2018年09月30日

187.日米関係さもあらん(6)〜孫崎享の『戦後史の正体』より〜

47. 冷戦がはじまると、米国は日本をソ連からの防波堤に使おうとしました。米国の占領初期の政策で一番重要なことは、「日本がふたたび米国の脅威にならないことを確実にする」ことでした。米国は終戦直後、日本に太比して非常にきびしい経済制裁を加えました。日本がふたたび軍事大国にならないように、です。しかし、の「日本経済を低水準にとどめておく」という政策は、1948年に変更されます。それはなにも日本の政治家が米国を説得したからではありません。米国人が急に人道主義にめざめたわけでもありません。米国の世界戦略にこのとき大変化が起きていたのです。つまり、「東アジアでは将来、ソ連とのあいだで戦争が起こるかもしれない。そのときには日本の経済を、少なくとも自給自足できるレベルにまで引きあげておく必要がある」ということです。冷戦下のソ連との戦いのなかで、日本を防波堤として使うという考えが出てきたのです。「米国はその世界戦略のなかで、各国をどのように使うかをつねに考えています。米国の世界戦略が変われば、将棋のコマである日本の役割も大きく変わります」.まさにその通りのことが1948年に起こったのです。米国にとってもっとも重要な世界戦略の目的が、それまでの「日本とドイツを二度と立ち上がれないようにすること」から「ソ連に対抗すること」に変化します。そうなると、将棋のコマとしての日本のあつかいも変わってくるのです。

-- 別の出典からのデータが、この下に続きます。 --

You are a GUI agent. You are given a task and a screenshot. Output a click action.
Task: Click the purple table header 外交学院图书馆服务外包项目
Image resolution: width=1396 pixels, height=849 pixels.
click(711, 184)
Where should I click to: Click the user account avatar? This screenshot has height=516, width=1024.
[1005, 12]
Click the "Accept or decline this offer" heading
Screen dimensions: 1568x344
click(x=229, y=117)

48. 冷戦とはいったいなんだったのか、そのなかで日本にどういう役割が期待されたかについて、考えてみる必要があります。冷戦の始まりをうけて米国では、国防省長官や元大統領といった人びとが、いっせいに共産主義の脅威に対抗するため、日本の工業力を利用すべきだという方針を打ちだします。占領当初の米国の対日政策は、
「軍事は解体」「経済も解体」「民主化は促進」というものでした。しかし「ソ連への対抗上、日本の経済力・工業力を利用すること」が米国にとっての国益だと判断すると、一気に戦略を一八〇度転換させたのです。そして戦略が変更すると、対日政策も大きく変わります。しかしこの米国本国の急激な路線転換は、それまで日本に君臨してきたマッカーサーの占領政策を完全に否定するものでした。当然、マッカーサーとトルーマン大統領および国防省との対立がはじまります。結局、朝鮮戦争をめぐってその対立は激化し、マッカーサーは解任されることになるのです。

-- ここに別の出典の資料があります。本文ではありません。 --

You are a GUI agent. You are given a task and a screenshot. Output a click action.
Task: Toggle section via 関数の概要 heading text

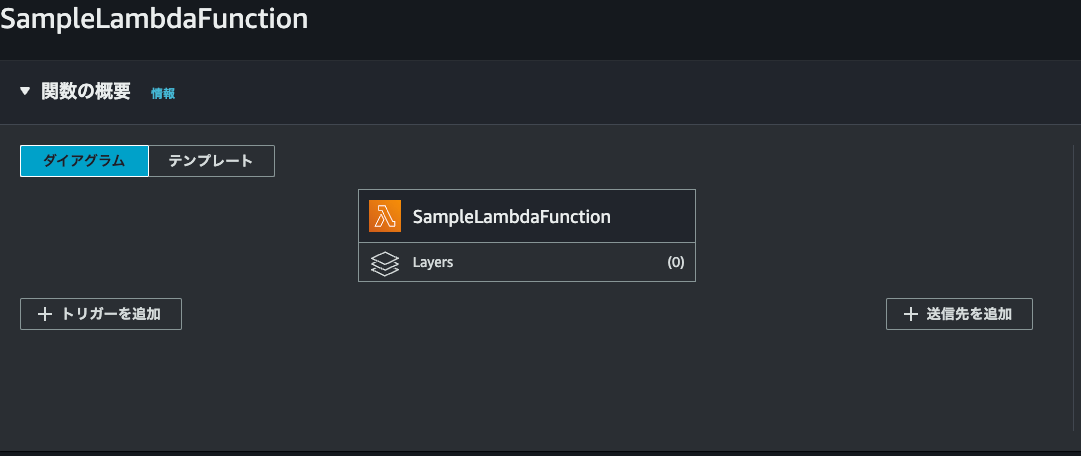point(85,92)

49. 米国が「ソ連への対抗上、日本の経済力・工業力を利用する」方針へ転換したことは、日本の占領政策を大きく変える結果となりました。政策だけでなく、人のあつかいも変わります。戦犯に問われた人も、ソ連との対抗上、必要とされるようになります。戦犯が釈放され、政界に復帰する動きがつづきます。つづいて朝鮮戦争が起こり、米国の対日政策の変化が確定します。米国は日本に経済力をつけさせ、その軍事力も利用しようと考えるようになりました。

50. マッカーサーは連合国最高司令官として日本に君臨しました。彼は日本の軍事力を解体することを目標としていたので、当初、日本の軍事力の復活はまったく考えていませんでした。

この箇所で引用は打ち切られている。